[v2,04/11] blockjobs: Always use block_job_get_aio_context

Message ID	1475272849-19990-5-git-send-email-jsnow@redhat.com
State	New
Headers	show Return-Path: <qemu-devel-bounces+incoming=patchwork.ozlabs.org@nongnu.org> From: John Snow <jsnow@redhat.com> To: qemu-block@nongnu.org Date: Fri, 30 Sep 2016 18:00:42 -0400 Message-Id: <1475272849-19990-5-git-send-email-jsnow@redhat.com> In-Reply-To: <1475272849-19990-1-git-send-email-jsnow@redhat.com> References: <1475272849-19990-1-git-send-email-jsnow@redhat.com> Subject: [Qemu-devel] [PATCH v2 04/11] blockjobs: Always use block_job_get_aio_context Precedence: list Cc: kwolf@redhat.com, vsementsov@virtuozzo.com, famz@redhat.com, John Snow <jsnow@redhat.com>, jcody@redhat.com, qemu-devel@nongnu.org, stefanha@redhat.com Errors-To: qemu-devel-bounces+incoming=patchwork.ozlabs.org@nongnu.org Sender: "Qemu-devel" <qemu-devel-bounces+incoming=patchwork.ozlabs.org@nongnu.org>

John Snow Sept. 30, 2016, 10 p.m.
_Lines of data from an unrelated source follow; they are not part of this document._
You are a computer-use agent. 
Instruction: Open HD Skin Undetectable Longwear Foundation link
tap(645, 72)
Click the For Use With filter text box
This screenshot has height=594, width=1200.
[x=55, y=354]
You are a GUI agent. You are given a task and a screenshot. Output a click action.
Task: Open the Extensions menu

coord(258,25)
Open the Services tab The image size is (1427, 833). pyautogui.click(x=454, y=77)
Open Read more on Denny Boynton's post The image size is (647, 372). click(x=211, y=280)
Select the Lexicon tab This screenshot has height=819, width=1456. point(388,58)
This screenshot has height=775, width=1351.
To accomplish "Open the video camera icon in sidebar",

UTC

There are a few places where we're fishing it out for ourselves.
Let's not do that and instead use the helper.

Signed-off-by: John Snow <jsnow@redhat.com>
---
 block/io.c               | 4 ++--
 blockdev.c               | 4 ++--
 blockjob.c               | 2 +-
 include/block/blockjob.h | 9 +++++++++
 qemu-img.c               | 2 +-
 5 files changed, 15 insertions(+), 6 deletions(-)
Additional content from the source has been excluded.